• _Provided data_:
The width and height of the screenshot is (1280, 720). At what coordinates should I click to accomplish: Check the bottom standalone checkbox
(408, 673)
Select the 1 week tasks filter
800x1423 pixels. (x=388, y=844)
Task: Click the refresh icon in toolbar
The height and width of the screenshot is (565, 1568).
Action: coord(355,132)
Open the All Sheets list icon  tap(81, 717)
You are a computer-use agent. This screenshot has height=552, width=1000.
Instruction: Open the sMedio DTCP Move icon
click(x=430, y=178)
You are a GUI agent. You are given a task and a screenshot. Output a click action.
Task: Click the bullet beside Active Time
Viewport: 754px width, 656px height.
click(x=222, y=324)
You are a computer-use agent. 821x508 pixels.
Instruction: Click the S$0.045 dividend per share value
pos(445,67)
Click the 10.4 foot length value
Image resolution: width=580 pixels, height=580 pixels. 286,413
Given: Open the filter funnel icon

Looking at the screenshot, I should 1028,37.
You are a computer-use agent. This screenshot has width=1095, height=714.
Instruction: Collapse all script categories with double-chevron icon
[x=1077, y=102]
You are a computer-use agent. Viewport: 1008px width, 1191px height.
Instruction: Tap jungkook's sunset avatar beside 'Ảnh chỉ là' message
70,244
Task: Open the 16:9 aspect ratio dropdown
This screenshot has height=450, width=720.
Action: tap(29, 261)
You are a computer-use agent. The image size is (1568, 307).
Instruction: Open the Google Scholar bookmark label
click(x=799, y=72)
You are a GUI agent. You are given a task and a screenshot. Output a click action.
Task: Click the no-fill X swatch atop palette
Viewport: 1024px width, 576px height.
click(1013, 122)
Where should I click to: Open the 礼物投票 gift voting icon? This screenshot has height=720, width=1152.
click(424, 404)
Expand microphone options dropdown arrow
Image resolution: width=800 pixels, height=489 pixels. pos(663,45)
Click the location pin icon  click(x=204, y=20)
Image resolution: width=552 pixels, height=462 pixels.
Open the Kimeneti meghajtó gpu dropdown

• _Instructions for the task_: Please take the whole listing and write it out exactly.

• _Response below_:
The width and height of the screenshot is (1280, 720). At what coordinates should I click to accomplish: Check the bottom standalone checkbox
(408, 673)
Select the 1 week tasks filter
800x1423 pixels. (x=388, y=844)
Task: Click the refresh icon in toolbar
The height and width of the screenshot is (565, 1568).
Action: coord(355,132)
Open the All Sheets list icon  tap(81, 717)
You are a computer-use agent. This screenshot has height=552, width=1000.
Instruction: Open the sMedio DTCP Move icon
click(x=430, y=178)
You are a GUI agent. You are given a task and a screenshot. Output a click action.
Task: Click the bullet beside Active Time
Viewport: 754px width, 656px height.
click(x=222, y=324)
You are a computer-use agent. 821x508 pixels.
Instruction: Click the S$0.045 dividend per share value
pos(445,67)
Click the 10.4 foot length value
Image resolution: width=580 pixels, height=580 pixels. 286,413
Given: Open the filter funnel icon

Looking at the screenshot, I should 1028,37.
You are a computer-use agent. This screenshot has width=1095, height=714.
Instruction: Collapse all script categories with double-chevron icon
[x=1077, y=102]
You are a computer-use agent. Viewport: 1008px width, 1191px height.
Instruction: Tap jungkook's sunset avatar beside 'Ảnh chỉ là' message
70,244
Task: Open the 16:9 aspect ratio dropdown
This screenshot has height=450, width=720.
Action: tap(29, 261)
You are a computer-use agent. The image size is (1568, 307).
Instruction: Open the Google Scholar bookmark label
click(x=799, y=72)
You are a GUI agent. You are given a task and a screenshot. Output a click action.
Task: Click the no-fill X swatch atop palette
Viewport: 1024px width, 576px height.
click(1013, 122)
Where should I click to: Open the 礼物投票 gift voting icon? This screenshot has height=720, width=1152.
click(424, 404)
Expand microphone options dropdown arrow
Image resolution: width=800 pixels, height=489 pixels. pos(663,45)
Click the location pin icon  click(x=204, y=20)
Image resolution: width=552 pixels, height=462 pixels.
Open the Kimeneti meghajtó gpu dropdown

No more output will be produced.